There have been some interesting follow on articles about the jobs report Friday, which is being seen as a) great news; b) very disappointing; or c) a relief after April’s disappointing hiring. Which one you choose depends largely upon which political party you are fervently backing and which partisan media you are following. (If the last sentence does not describe you, chances are you would choose option C.)
My take on Friday was that our economic situation has been created by an almost unprecedented non-economic disruption that will require more than a few months to re-balance. One thing I thought was clear from Friday’s report on hiring in May was that the workforce was not ready to return to pre-pandemic work. Since Friday morning two things I read offer more color to the employment situation. One is local. The Pennsylvania Economy League of Greater Pittsburgh issued its Regional Consumer Confidence Trend Analysis for June. the report covers a wide range of consumer issues but has some insight into the employment trends. Among the employment data was that 14% of respondents said they were not working and not looking for a job. If that’s even remotely representative of the national sentiment, it means that workers will be hard to find this summer and the June jobs report (and likely July’s and August’s) won’t be showing that the economy is on a million-jobs-per-month tear either. Among those 14% not looking, 29% said that the lack of child care was the reason. That suggests that the situation won’t improve dramatically until school returns. Only 3% said they reluctance to look for work was due to higher unemployment benefits. That’s not necessarily surprising (or accurate) either. There are disincentives from reporting that government benefits are why you aren’t working.
The interesting response from that group was the 16% who said they were taking time off to reassess their careers. This group would identify with a New York Times editorial piece by economist Betsey Stevenson that suggested that the lag between employers and job seekers was wider because the pandemic caused more workers to take stock of their way of living and working that previous recessions. Stevenson cited a Pew Foundation study in January that found that while 51% of Americans were optimistic about their employment outlook, 66% had seriously considered or actively sought to change jobs. That Pew study found less optimism from people about finding a job that paid as well as their previous job, which squares with the idea that workers would be considering changing jobs rather than going back to what was before. That’s resonates even more when you consider that unemployment is twice as high among low wage earners than the rest of the workforce.

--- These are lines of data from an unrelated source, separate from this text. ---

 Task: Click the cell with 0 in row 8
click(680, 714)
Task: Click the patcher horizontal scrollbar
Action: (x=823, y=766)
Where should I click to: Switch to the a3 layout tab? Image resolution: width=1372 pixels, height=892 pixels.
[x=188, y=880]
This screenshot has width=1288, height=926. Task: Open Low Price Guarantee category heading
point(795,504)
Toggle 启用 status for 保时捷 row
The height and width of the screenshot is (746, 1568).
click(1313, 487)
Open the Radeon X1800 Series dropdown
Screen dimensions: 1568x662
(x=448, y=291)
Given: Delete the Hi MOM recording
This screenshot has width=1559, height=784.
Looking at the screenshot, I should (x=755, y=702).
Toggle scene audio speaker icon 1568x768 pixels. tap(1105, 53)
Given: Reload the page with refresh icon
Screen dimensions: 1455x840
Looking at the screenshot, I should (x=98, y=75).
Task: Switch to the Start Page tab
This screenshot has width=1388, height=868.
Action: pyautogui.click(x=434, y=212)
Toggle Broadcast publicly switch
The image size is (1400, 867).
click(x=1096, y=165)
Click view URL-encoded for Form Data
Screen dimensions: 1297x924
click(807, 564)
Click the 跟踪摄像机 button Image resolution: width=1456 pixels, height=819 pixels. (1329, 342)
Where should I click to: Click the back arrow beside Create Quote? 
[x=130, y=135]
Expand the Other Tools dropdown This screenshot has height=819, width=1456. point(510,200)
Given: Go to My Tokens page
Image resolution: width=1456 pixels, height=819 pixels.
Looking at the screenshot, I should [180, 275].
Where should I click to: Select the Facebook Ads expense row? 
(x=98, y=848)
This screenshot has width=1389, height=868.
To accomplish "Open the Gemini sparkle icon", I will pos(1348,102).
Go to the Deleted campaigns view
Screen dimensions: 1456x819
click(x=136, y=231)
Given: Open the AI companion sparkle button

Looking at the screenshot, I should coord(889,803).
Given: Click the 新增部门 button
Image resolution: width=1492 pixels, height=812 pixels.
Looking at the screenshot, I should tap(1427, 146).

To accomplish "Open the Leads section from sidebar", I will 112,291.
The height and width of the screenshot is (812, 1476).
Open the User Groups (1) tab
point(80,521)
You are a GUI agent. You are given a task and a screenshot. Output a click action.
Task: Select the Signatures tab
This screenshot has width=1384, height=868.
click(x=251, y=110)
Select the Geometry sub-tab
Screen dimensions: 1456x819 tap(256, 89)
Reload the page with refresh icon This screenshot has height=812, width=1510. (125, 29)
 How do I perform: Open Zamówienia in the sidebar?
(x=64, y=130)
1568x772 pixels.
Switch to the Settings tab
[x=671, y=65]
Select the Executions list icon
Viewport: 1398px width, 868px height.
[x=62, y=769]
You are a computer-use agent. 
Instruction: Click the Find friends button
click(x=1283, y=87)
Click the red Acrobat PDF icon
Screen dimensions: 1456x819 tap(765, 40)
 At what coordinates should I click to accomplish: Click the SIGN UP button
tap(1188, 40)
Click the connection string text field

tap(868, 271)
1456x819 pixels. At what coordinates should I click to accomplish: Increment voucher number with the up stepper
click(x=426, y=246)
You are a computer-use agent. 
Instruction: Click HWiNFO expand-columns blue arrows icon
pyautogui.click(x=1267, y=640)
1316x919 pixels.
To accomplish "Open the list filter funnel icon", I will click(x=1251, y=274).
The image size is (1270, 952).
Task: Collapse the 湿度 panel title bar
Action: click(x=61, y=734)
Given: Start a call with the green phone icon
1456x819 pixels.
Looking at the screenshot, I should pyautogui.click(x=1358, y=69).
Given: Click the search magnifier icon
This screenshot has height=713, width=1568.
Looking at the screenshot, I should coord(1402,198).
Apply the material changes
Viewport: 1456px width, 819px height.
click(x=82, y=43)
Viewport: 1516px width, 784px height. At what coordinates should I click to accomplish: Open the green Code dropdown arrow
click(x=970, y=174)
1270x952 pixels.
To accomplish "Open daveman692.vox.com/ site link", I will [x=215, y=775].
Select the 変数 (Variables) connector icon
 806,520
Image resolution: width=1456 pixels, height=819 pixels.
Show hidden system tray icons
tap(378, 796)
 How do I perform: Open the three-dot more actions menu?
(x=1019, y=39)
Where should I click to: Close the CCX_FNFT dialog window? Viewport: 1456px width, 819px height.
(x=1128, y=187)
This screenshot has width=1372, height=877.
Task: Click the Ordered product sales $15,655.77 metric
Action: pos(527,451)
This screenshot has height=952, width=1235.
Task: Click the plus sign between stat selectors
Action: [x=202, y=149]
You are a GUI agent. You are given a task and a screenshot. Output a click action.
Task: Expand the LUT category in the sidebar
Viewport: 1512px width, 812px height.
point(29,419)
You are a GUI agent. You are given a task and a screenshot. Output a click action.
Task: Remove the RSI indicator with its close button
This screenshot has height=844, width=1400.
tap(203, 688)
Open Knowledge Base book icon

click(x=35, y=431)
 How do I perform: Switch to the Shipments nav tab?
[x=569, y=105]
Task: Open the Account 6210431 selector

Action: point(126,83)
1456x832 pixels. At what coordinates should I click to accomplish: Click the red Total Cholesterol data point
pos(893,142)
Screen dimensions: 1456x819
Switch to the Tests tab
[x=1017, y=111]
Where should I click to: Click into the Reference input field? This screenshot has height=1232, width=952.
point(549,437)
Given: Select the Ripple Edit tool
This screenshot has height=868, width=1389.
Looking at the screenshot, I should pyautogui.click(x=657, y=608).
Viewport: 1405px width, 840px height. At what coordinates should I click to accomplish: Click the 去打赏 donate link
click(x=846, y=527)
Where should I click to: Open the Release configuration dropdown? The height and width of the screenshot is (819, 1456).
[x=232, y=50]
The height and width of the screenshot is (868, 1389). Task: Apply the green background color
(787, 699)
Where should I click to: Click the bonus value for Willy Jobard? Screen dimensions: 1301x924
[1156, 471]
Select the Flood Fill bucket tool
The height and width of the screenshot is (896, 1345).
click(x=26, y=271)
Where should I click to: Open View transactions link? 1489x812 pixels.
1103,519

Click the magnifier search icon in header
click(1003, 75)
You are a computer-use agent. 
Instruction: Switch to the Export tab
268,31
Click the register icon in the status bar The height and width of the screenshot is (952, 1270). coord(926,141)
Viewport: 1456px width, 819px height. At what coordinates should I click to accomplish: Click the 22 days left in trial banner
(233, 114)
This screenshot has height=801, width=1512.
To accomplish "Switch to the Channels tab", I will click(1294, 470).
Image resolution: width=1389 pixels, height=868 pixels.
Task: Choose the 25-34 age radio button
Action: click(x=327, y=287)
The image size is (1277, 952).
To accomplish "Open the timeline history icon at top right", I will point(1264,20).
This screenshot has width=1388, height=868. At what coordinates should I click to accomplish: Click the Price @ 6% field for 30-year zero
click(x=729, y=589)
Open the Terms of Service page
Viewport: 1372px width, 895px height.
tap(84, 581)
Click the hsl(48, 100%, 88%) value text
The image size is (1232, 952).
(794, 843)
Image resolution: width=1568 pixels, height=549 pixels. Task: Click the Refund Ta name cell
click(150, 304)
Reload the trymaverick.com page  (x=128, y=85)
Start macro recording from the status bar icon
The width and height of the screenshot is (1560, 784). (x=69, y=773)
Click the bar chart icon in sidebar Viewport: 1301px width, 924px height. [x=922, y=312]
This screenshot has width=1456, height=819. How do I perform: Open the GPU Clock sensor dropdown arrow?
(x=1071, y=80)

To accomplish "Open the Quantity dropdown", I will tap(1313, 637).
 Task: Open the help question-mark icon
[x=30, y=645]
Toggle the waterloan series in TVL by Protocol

The Times article touched on a number of other factors keeping workforce participation lower than would be expected in a robust recovery of GDP like we are currently experiencing. Among them are continued health concerns about COVID-19 spread at work, an existing desire to change careers that a layoff accelerated, and an increased desire to work from home that is impacting the actions of people who are currently employed. The bottom line conclusion (which is backed up by JOLTS data) is that there is a reallocation of people and jobs underway that will take months to sort out. The author compared the situation to the singles scene, noting that it takes more than one date to find the right match.
If these survey results are indicative of the prevailing workforce sentiments, employers are likely to be looking for workers longer and making unexpected changes to wages and workplace conditions. In other words, don’t expect the jobs reports to be upwards rockets of employment growth until the weather cools.
One project news update: RIDC selected PJ Dick as construction manager for the third 100,000 square foot infill building at Mill 19 in Hazelwood.